The United States Securities and Exchange Commission (SEC) has taken German Nino, a registered representative and investment adviser representative associated with UBS Financial Services Inc, to Court over a theft of $5.8 million from a client.
According to the SEC’s complaint, submitted at the Florida Southern District Court on Friday, January 21, 2022, between May 2014 and February 2020, Nino stole approximately $5.8 million from a long-standing advisory client.
At UBS, Nino was the financial advisor for the accounts of a high-net-worth couple (“Client”) who had invested approximately $11 million with UBS through Nino. Nino had discretionary authority over several of Client’s securities brokerage accounts and represented to Client that he would invest their funds in securities.
In May 2014, Nino began making unauthorized wire transfers out of certain of Client’s UBS accounts, and would sometimes liquidate Client’s securities at or about the same time as the wire transfers. Nino ultimately deposited those funds into a bank account that Nino kept separately from his marital accounts.
As part of this scheme, Nino represented to the client that he would invest the client’s funds in securities, but, instead, Nino used the funds for personal expenses—primarily gifts and travel and living expenses for women with whom he had romantic relationships. Nino also used a portion of the stolen funds to fully repay another client from whom he had previously misappropriated funds.

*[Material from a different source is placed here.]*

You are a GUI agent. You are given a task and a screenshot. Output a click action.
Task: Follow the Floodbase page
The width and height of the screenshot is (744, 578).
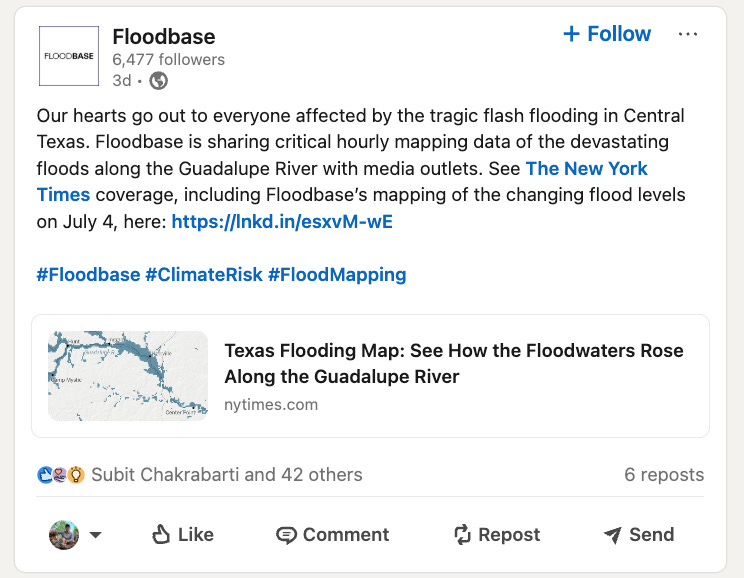click(x=607, y=34)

To conceal his fraud, Nino created and provided the client with fictitious account statements purporting to show the client’s investment portfolio and related balances, when in fact the accounts had significantly smaller balances. Nino also manipulated UBS’s records to ensure that the client did not receive notifications for wire transfers out of one of the client’s accounts. To effectuate larger fraudulent transfers, Nino forged the client’s signature on letters of authorization.
In early 2020, Client’s son discovered discrepancies with the account balance in one account, and began to confront Nino. Eventually, Nino confessed to the son that he had stolen Client’s money, promising that he would pay Client back with a signing bonus he would receive when he joined a new firm.
Client subsequently alerted UBS, which began to investigate the issue. In February 2020, UBS requested that Nino submit to an interview as part of its investigation. Nino resigned instead.
The SEC alleges that by engaging in the conduct described herein, Nino directly violated numerous antifraud provisions of the federal securities laws. The Commission seeks injunctive relief, disgorgement and prejudgment interest, and civil penalties against Nino.